Kashmir abounds with sagas of injustice: bystanders being pushed into a van and never returning, innocent people being thrown in jail, women being molested and raped, children being terrorised. Tyranny and coercion is a reality for most marginalised people in the rest of India. In Kashmir, it is even worse.
Article 370 of the Constitution, which accorded special status to the former state, has been revoked, tourists have returned to the Valley, so has the internet, even though it remains patchy. But ordinary people still do not have it easy.
One evening when we were on the boulevard next to the Dal Lake, we found a local teenager suddenly being targetted. The boy was selling ice cream, but it was after sundown and time for hawkers to go. He was being asked to leave by burly armed men, and the whole thing quickly turned into organised bullying. Half a dozen middle-aged men in uniform had rounded him up. The young chap probably wanted to sell a few more ice creams to tourists making merry on the boulevard, but these men were adamant.

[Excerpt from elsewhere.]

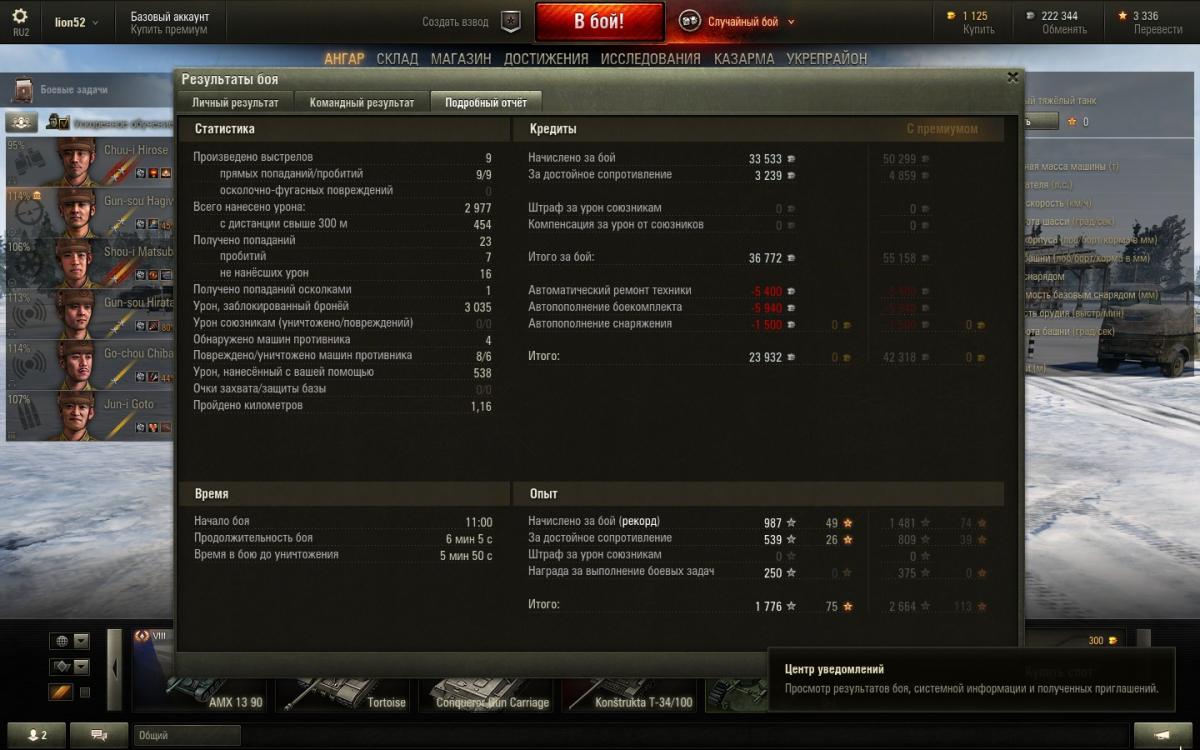The height and width of the screenshot is (750, 1200).
Task: Click the tank carousel left scroll arrow
Action: [115, 668]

They started abusing and pushing him, ordering him to get off the pavement. The teenager tried to reason with them, to allow him to carry on for some more time, but threw up his hands ultimately: “Okay, okay. I’ll leave.” But no, the men in uniform could not wait for him. They physically picked up his cart and pushed it off the high pavement. The boy tried to steady his cart while trying to avoid being hurt by it. The entire pavement was watching him being humiliated.
The feeling of betrayal among the Kashmiris has been a reality since Jawaharlal Nehru’s promise of a plebiscite 75 years ago. The agony, rancour and sense of suspicion about successive administrations have not gone away among ordinary people. Nobody mentions sarhad paar, or across the border, anymore like they did in the film Haider – everyone is well aware that Pakistan isn’t a land of milk and honey. Ordinary people just want relief from oppression on an everyday basis.

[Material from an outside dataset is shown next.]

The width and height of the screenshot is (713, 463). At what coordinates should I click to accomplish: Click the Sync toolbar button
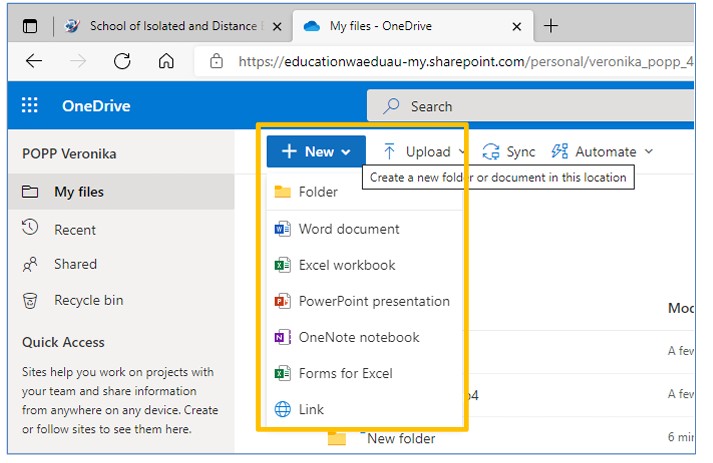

In Pahalgam, we saw another boy, much younger, selling socks on the pavement where hundreds of tourists milled about shopping. Waiting for our driver to arrive, we noticed another uniformed man next to the socks cart. He was quietly asking the little boy for freebies. This time, the boy turned his face away, but the look in his eyes was difficult to miss. There was rage and nafrat burning in him. How will he forget or forgive?
Sanghamitra Chakraborty is a journalist and former editor based in Delhi.